_PASSAGE PROVIDED:_
Last Update: January 14, 2021

Descriptive statistics consists of quantitative or qualitative data population or sample frequency distribution, central tendency measures, dispersion measures, association measures and frequency distribution shape.

This topic is part of Business Statistics with Python course. Feel free to take a look at Course Curriculum.

This tutorial has an educational and informational purpose and doesn’t constitute any type of forecasting, business, trading or investment advice. All content, including code and data, is presented for personal educational use exclusively and with no guarantee of exactness of completeness. Past performance doesn’t guarantee future results. Please read full Disclaimer.

1. Dispersion measures

Dispersion measures consist of data population or sample variability. Main dispersion measures are standard deviation, variance and average deviation or mean absolute deviation.

  • Standard deviation consists of squared root of average data population or sample squared dispersion.

\sigma=\sqrt{\frac{1}{n}\sum_{t=1}^{n}(x_{t}-\mu)^2}\;\;or\;\;\bar{\sigma}=\sqrt{\frac{1}{\bar{n}-1}\sum_{t=1}^{\bar{n}}(x_{t}-\bar{\mu})^2}

Where \sigma = population standard deviation, x_{t} = data, \mu = population mean, n = population number of observations, \bar{\sigma} = corrected sample standard deviation, \bar{\mu} = sample mean, \bar{n} = sample number of observations.

  • Variance consists of average data population or sample squared dispersion.

\sigma^2=\frac{1}{n}\sum_{t=1}^{n}(x_{t}-\mu)^2\;\;or\;\;\bar{\sigma}^2=\frac{1}{\bar{n}-1}\sum_{t=1}^{\bar{n}}(x_{t}-\bar{\mu})^2

Where \sigma^2 = population variance, x_{t} = data, \mu = population mean, n = population number of observations, \bar{\sigma}^2 = corrected sample variance, \bar{\mu} = sample mean, \bar{n} = sample number of observations.

  • Mean absolute deviation or average deviation consists of average data population or sample absolute dispersion.

ad=\frac{1}{n}\sum_{t=1}^{n}\left | x_{t}-\mu \right |\;\;or\;\;\bar{ad}=\frac{1}{\bar{n}}\sum_{t=1}^{\bar{n}}\left | x_{t}-\bar{\mu} \right |

Where ad = population mean absolute deviation or average deviation, x_{t} = data, \mu = population mean, n = population number of observations, \bar{ad} = sample mean absolute deviation or average deviation, \bar{\mu} = sample mean, \bar{n} = sample number of observations.

_ENTRIES SUPPLIED:_

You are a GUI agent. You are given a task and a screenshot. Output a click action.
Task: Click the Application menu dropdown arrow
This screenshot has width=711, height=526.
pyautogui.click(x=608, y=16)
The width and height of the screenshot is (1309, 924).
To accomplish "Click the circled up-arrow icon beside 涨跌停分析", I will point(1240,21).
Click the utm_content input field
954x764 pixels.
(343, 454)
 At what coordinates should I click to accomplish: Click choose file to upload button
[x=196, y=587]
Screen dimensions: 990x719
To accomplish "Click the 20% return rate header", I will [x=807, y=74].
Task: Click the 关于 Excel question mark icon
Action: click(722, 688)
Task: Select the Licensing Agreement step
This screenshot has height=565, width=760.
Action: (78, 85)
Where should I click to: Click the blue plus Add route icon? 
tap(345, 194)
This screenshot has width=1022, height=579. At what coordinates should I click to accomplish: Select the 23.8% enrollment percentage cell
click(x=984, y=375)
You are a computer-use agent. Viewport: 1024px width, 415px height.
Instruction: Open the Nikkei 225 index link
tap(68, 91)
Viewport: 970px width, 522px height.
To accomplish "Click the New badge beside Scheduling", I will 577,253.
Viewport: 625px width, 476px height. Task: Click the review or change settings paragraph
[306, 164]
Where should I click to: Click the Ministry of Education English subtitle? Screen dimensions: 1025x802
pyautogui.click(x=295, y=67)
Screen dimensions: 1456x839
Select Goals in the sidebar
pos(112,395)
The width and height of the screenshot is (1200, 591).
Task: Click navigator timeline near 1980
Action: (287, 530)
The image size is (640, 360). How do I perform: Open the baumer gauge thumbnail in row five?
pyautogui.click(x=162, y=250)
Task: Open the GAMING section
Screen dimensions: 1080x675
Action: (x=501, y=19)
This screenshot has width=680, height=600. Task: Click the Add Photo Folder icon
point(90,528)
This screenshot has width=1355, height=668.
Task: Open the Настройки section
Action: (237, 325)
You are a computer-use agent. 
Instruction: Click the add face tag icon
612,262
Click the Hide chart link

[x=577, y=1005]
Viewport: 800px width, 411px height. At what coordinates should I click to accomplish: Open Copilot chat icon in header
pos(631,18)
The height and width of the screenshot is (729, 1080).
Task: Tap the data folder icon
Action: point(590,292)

_YOUR OBJECTIVE:_
Please repeat word for word everything in the dispersion measures text above, from "1. Dispersion measures" down to "root of average data population or sample squared dispersion.".

_EXERCISE SOLUTION:_
1. Dispersion measures

Dispersion measures consist of data population or sample variability. Main dispersion measures are standard deviation, variance and average deviation or mean absolute deviation.

  • Standard deviation consists of squared root of average data population or sample squared dispersion.